What the Experts Say About Restaurants in a Post-COVID World
In a wide-ranging conversation that hit on everything from leadership qualities and customer safety to the future of buffets and the value of drive-thru real estate, industry experts Greg Dollarhyde and Malcolm Knapp offered their take on what lies ahead for the restaurant business in 2021 and beyond.
Dollarhyde, who moderator John Hamburger, publisher of the Restaurant Finance Monitor, called “the Wayne Gretzky of restaurants,” is the former executive chairman of the board and CEO of Zoe’s Kitchen, and led the IPO for that brand in 2014 before negotiating a sale to Cava Group in 2018. He serves on the boards of Blaze Pizza and Veggie Grill.
Knapp is best known for his Knapp-Track Sales Index tracking service and also advises foodservice firms and acts as a confidential sounding board for CEOs. He’s performed estimates and forecasts for the National Restaurant Association for the past 40 years.
Read on for some of the highlights, and watch the full webinar recording here.
On major themes in the industry:
Dollarhyde: Convenience is still critical. But convenience now has morphed into ‘I want quality on my terms at my place’ convenient. I want you to deliver a hot pizza to me at a park. Or I want the convenience of getting a great meal in an airport …
I still think there’s a big focus on quality and craveability. I think there’s a lot of people that tend to forget that until it’s, oops, it was supposed to be good and we didn’t execute well.
Knapp: What I think is the most significant is the quality of leadership. In a crisis leadership is even more important than in a non-crisis because people really are up to a panic and they’ll either freeze or do silly things. The people who have really won in this so far, in this new environment, are the ones that have a plan, have a good, strong corporate culture, have injected a little bit of entrepreneurialism in it, and stress execution.
On the future of buffet restaurants:
Dollarhyde: Well, that’s been a declining situation for a long time … Let’s take it to Whole Foods. How much business was Whole Foods doing through those lunch counters, all the selected foods, three rows … 18 percent of their business. That’s a ghost town right now. That’s 18 percent, that amount of square footage is dead real estate. They’re using it to store stuff.
I don’t think that ever comes back.
Knapp: All the fast food guys, when people said cafeterias are gone, they just got reborn as short-line cafeterias and fast casual.
On a $15 minimum wage:
Knapp: I think it’s inevitable … but the real secret in doing things like that is not to do it in one month. It has to be spread out over years so the companies can absorb it and figure out ways to be more efficient. Because if you hire someone at $15, you want to make sure they’re worth $15. So you have to be much more selective in how you do it.
◇ ◇ ◇
Task brief
In the article above on restaurants after COVID, what share of Whole Foods' business does Dollarhyde say came through its lunch counters and selected foods?

Extracted entries
◇ ◇ ◇
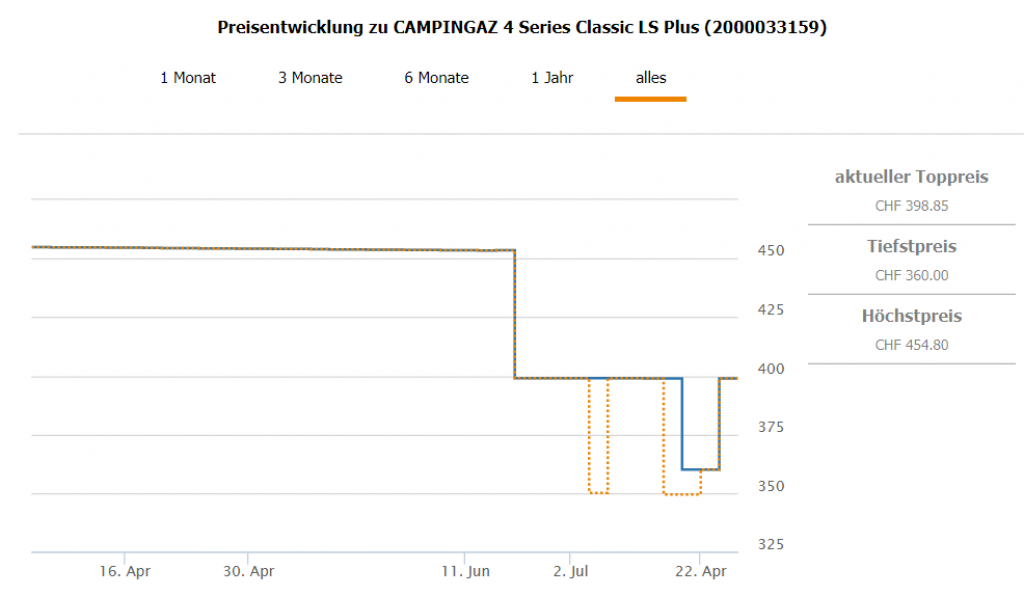Open the "6 Monate" price range

[x=436, y=78]
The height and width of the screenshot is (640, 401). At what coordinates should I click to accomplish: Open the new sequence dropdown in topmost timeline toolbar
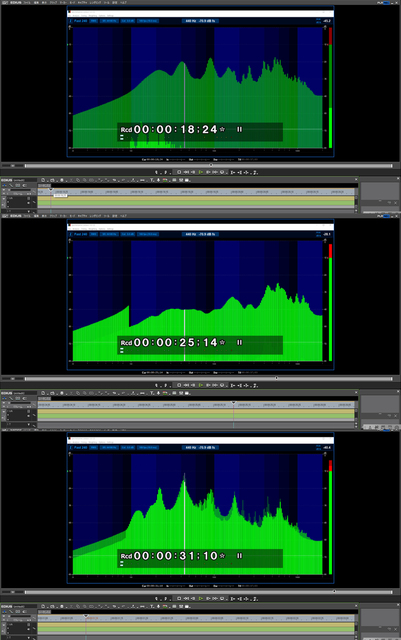click(43, 180)
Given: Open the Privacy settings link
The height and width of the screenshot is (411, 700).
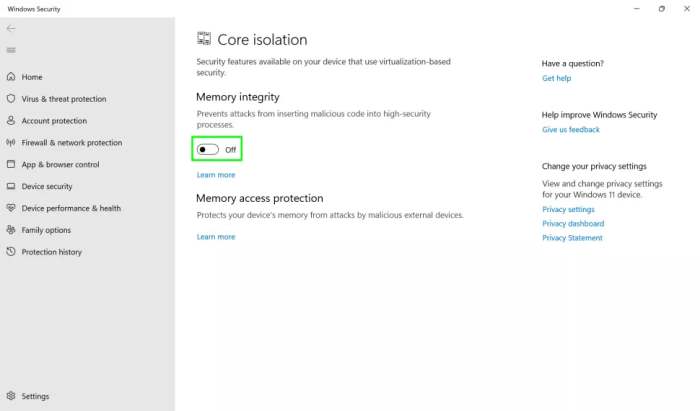Looking at the screenshot, I should pyautogui.click(x=568, y=210).
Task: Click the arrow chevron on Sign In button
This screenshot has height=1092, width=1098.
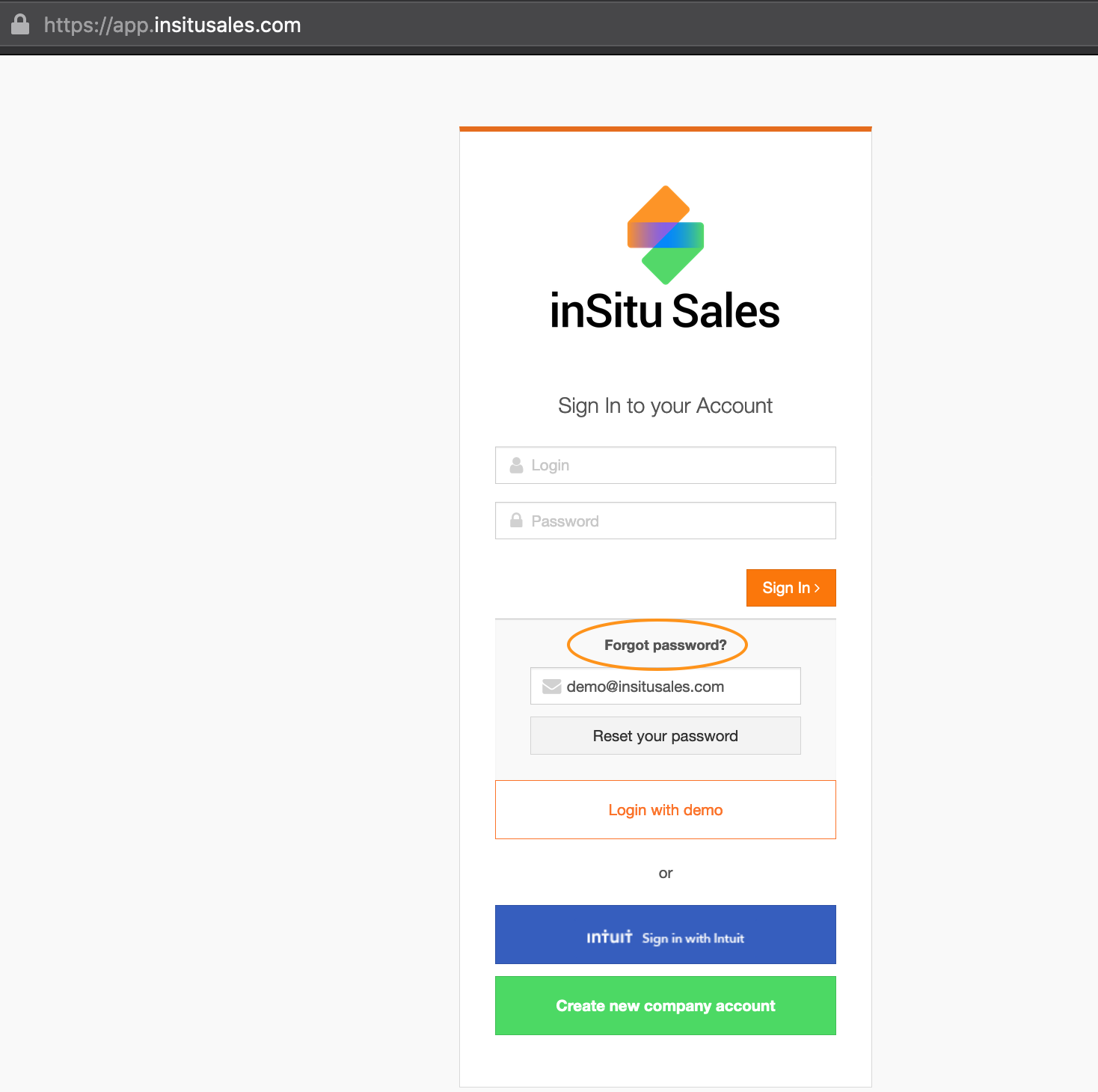Action: coord(818,589)
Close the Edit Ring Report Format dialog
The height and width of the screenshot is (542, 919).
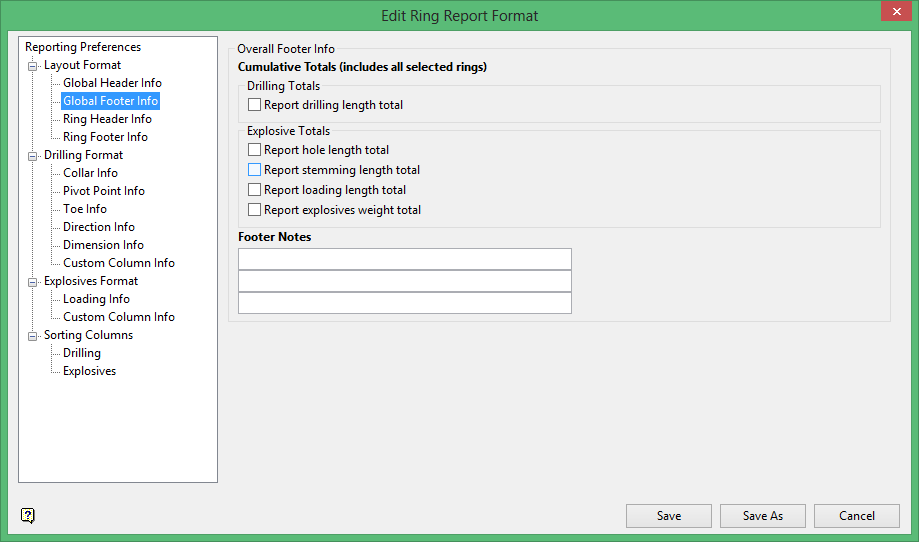(x=895, y=12)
◇ ◇ ◇
Result
18 percent